(Задание) Напишите продолжение статьи о Зощенко, приведённой ниже, начав сразу после её последнего предложения.

(Статья)
##########

Верный своему чувству истинности, Зощенко во всеуслышание настаивал на всем том, что не разделяет, а объединяет людей: на любви к Пушкину, на отрицании ненависти к кому бы то ни было, на том, что быть «просто русским» важнее узкопартийной принадлежности. Однако статья эта вскрывала также и то, что ум с сердцем не были у него в ладу. Он не только не знал, «в какой партии Гучков», но и в какой партии большевики, с которыми соглашался «большевичить», и через несколько строк после признания, что они «по общему размаху мне ближе всего», говорил, что «Россию люблю мужицкую. И в этом мне с большевиками по пути». Нашел себе друзей по любви к мужику. (Правда, с оговоркой, что сам он в этом «не марксист».)
И здесь, несмотря на свойственные Н. Я. Мандельштам, вдове поэта, крайности в суждениях, приведем высказывание о Зощенко из ее весьма известной «Второй книги», написанной уже в 1970 году (а изданной у нас через двадцать лет):
«Чистый и прекрасный человек, он искал связи с эпохой, верил широковещательным программам, сулившим всеобщее счастье, считал, что когда-нибудь все войдет в норму, так как проявления жестокости и дикости лишь случайность, рябь на воде, а не сущность. <…> Многие не увидели перехода от народной революции, жестокой и дикой, к плановой работе машины. Склонные оправдывать первую фазу перенесли свое отношение и на вторую. Таков был и Зощенко, один из прапорщиков революции (по чинам он оказался к 1917 году повыше, но психологически принадлежал именно к этой категории). <…> На войне его отравили газами, после войны — псевдофилософским варевом, материалистической настойкой для слабых душ. Где-то мерещилась гимназия с либерализмом и вольничаньем, а на нее наслоилось все остальное. Кризис мысли и кризис образования».

##########

(Исходные данные)

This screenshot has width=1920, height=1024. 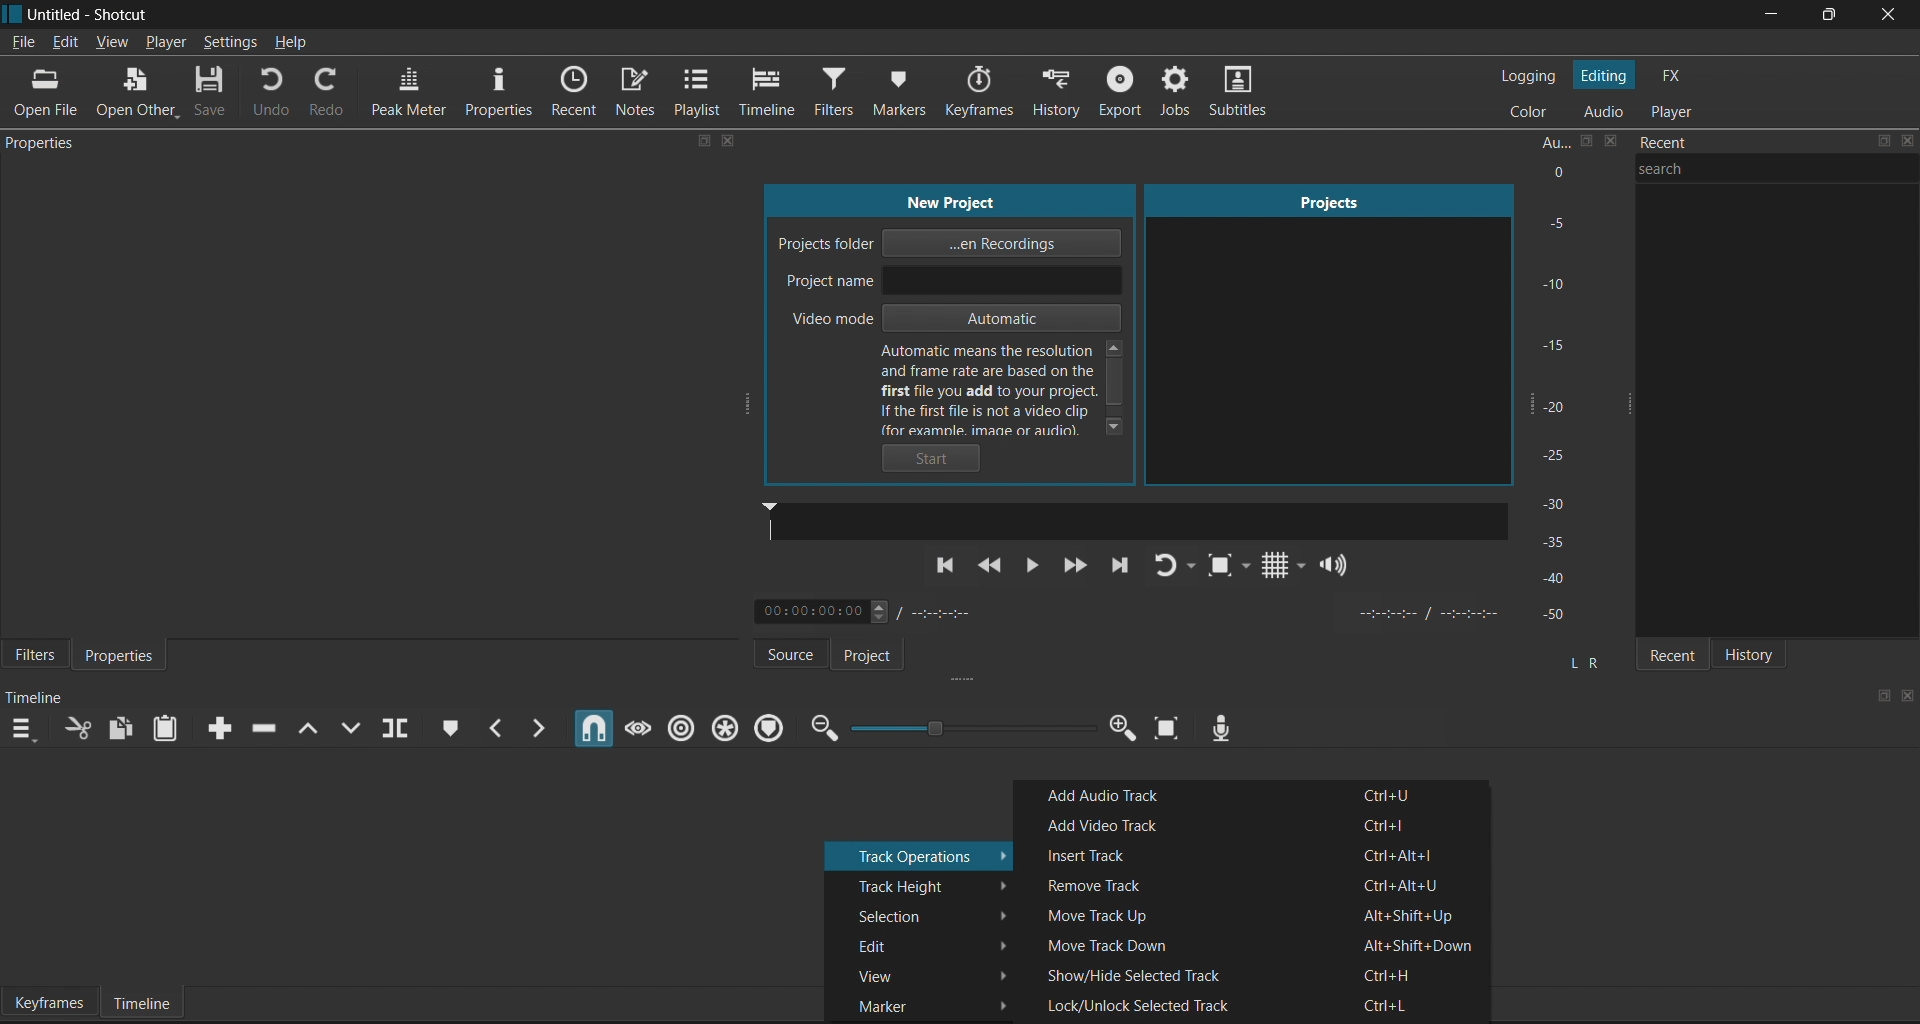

##########

(Верный ответ)
Сказанное Надеждой Яковлевной Мандельштам и справедливо, и несправедливо. Дело в том, что не только человек ищет связи с эпохой, стремится быть «с веком наравне», — связь эта двусторонняя. Конечно, у человека остается возможность осознать и отрешиться от заблуждений века и своих собственных. Однако надо помнить, какое широкое распространение в мире получили со второй половины XIX века социалистические теории и взгляды, суть которых выражалась в великих идеалах-лозунгах Свобода, Равенство, Братство. Социалистических и коммунистических воззрений открыто придерживались такие писатели, как Анатоль Франс, Ромен Роллан, Джек Лондон, Марк Твен, Бернард Шоу, Теодор Драйзер… Половина из только перечисленных — лауреаты Нобелевской премии.
Но в XX веке социалистические теории и взгляды, превратившись в различные узкопартийные программы, сделались в целом ряде стран, непременно переходивших для их воплощения к диктатуре, государственной идеологией, и эта идеология вероломно и тотально подменяла собою гуманистические понятия, ценности, общечеловеческую нравственность. В фашистской Германии национал-социализм нашел свое конечное воплощение в лагерях смерти и газовых камерах Майданека, Дахау, Бухенвальда, Освенцима; построение советского интернационального социализма в СССР сопровождалось лагерями Нарыма, Колымы, Магадана и многими другими зонами ГУЛАГа. Так, соединив тотальную идеологическую обработку людей с изобретением способов и практикой их массового уничтожения, придав злодейству глобально-технический масштаб, XX век поставил человечество перед выбором: нравственность или идеология.
И чуткий, искренний Зощенко еще в первые послеоктябрьские годы, задолго до того глобального разворота, уловил несовместимость этих понятий, недопустимость подмены. (Хотя коварная идеологическая подмена проникла — как семантическая ошибка или оговорка — и в его статью, там, где он говорит о себе, что он «политически безнравственный». Говорит не без вызова…) И по тому явному неприятию всякой уродующей человеческую душу подложности, какое пронизывает многие его произведения, не побоимся утверждать: Зощенко был самый антиидеологический писатель из всех печатавшихся при советском режиме.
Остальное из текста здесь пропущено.